There’s nothing wrong with gently ambling around the same loop a couple of times a week. Running doesn’t have to be competitive, either against other people or your own previous efforts. But if you do want to get quicker, then it’s important to do a mixture of faster and slower work.

One way to do this is by making one of the weekend days an easy-paced long run – perhaps increasing the distance by (no more than) a mile a week. Then also add in an interval session, where you mix faster efforts with gentle recovery. If you have a GPS or access to a track you can do this on distance, but the simplest way is by time: warm up well, then run hard for three minutes, walk/jog for a minute. Repeat six times. Cool down.

Of course you can vary the amount of reps, and their duration, but the basic principle is that you are teaching your body to work at a higher intensity for short periods.

Other exercises are important

Many runners regard any training that isn’t actually running as a waste of time. They are wrong. Core work, and strength and conditioning work, are hugely important, both in injury prevention and in improving your running form and economy. For instance, on a longer run, when we get tired, we tend to slump forwards – a strong core can help prevent this. And many, many running niggles can be traced directly back to the fact that the glutes, the main hip muscles and the biggest muscle group in your body, simply aren’t doing their fair share of the work. Five minutes a day spent doing targeted exercises can reap significant rewards.

There are numerous apps and online videos to help, but a simple mix of planks, side planks and crunches can build your core strength, and squats and bridges are great for glutes.

Fueling your run

An entire industry is devoted to selling you products that promise to make you run better and recover quicker.
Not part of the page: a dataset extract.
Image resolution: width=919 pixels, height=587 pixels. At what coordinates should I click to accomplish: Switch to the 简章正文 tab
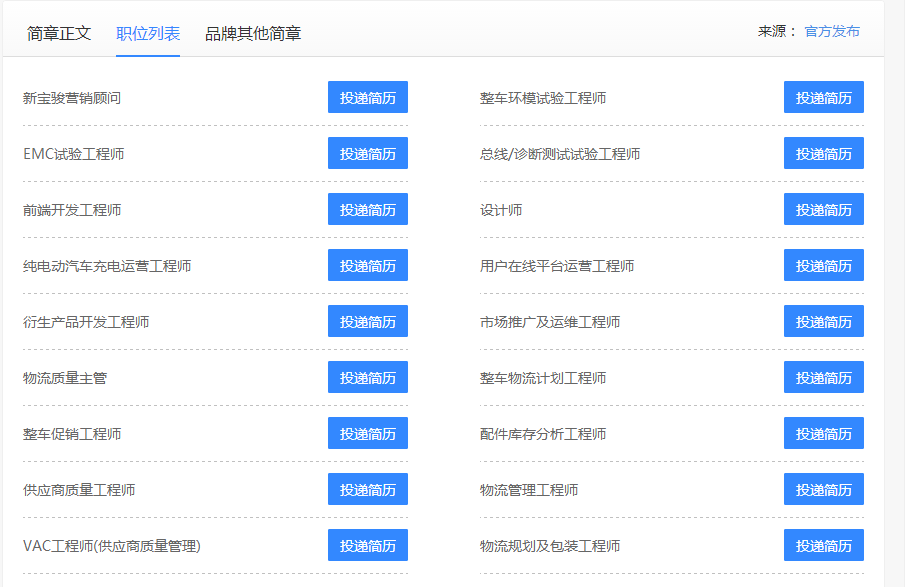pyautogui.click(x=59, y=33)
The reality is that for most recreational runners, a decent diet is more than adequate fuel.

Generally, your body digests simple carbohydrates (toast, porridge, cereal) faster than protein, so a bagel with peanut butter a couple of hours before a workout is ample. And unless that workout is an epic sweatfest, you don’t need any magical protein shake afterwards. Just make sure your next meal is fairly soon after the run, and that it contains some healthy natural protein, such as eggs, yoghurt, nuts, or lean meat.

For long runs, your body has enough carbohydrates stored to fuel you for around 90 minutes, after which you may find it necessary to take some gels (or jelly beans, or gel blocks – all the same thing, just in different forms). Running “fasted” – before breakfast – is also a good way of teaching your body to use its almost-limitless fat stores efficiently.

Age is no barrier

No one is too old. And you might just live longer if you start running. There is some evidence that people with a very high physical activity level have longer telomeres. These are the protective caps on the end of your chromosomes, and are considered one marker of biological age. Endurance exercise has been shown in studies to preserve telomere length.
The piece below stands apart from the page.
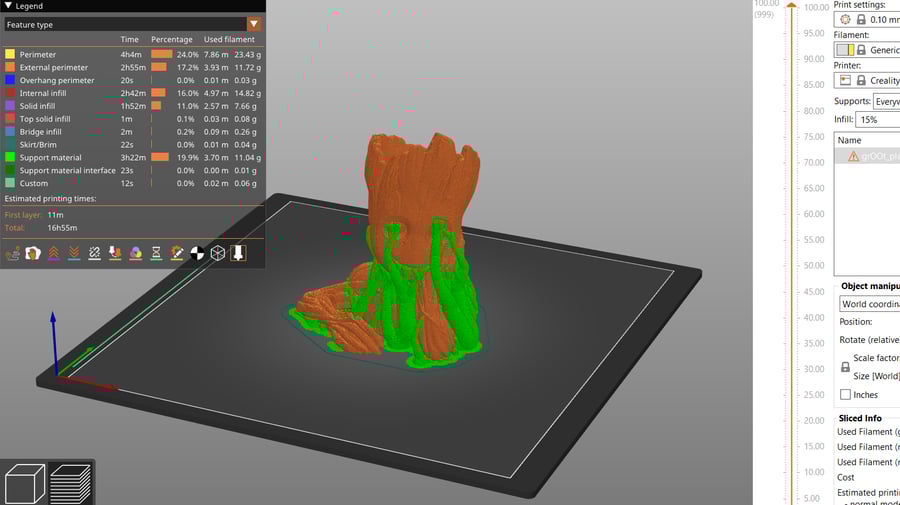
Task: Toggle deretractions icon with down chevrons
Action: click(74, 253)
Your endurance tends to peak later than power, so you can take up running later than most sports and still get faster. Plenty of people set personal bests at all distances into their 40s and 50s. There is also the system of “age grading”, which calculates your times against your age and gender –and you can keep improving these scores throughout your life.

… and don’t worry about your knees
If I had a pound for every time I’ve heard the “but running will ruin my knees” line, I’d be able to finance a running club. Study after study disproves it. For instance, a huge study of nearly 75,000 runners and 15,000 walkers in 2013 found that the runners were almost half as likely to develop arthritis as the walkers. And the more miles per week those runners did, the lower the risk.

The biggest risk factor for knee osteoarthritis is obesity, not pounding the pavement. Of course, those with pre-existing knee issues should be wary, but for those of us in good health the benefits of running outweigh any risk.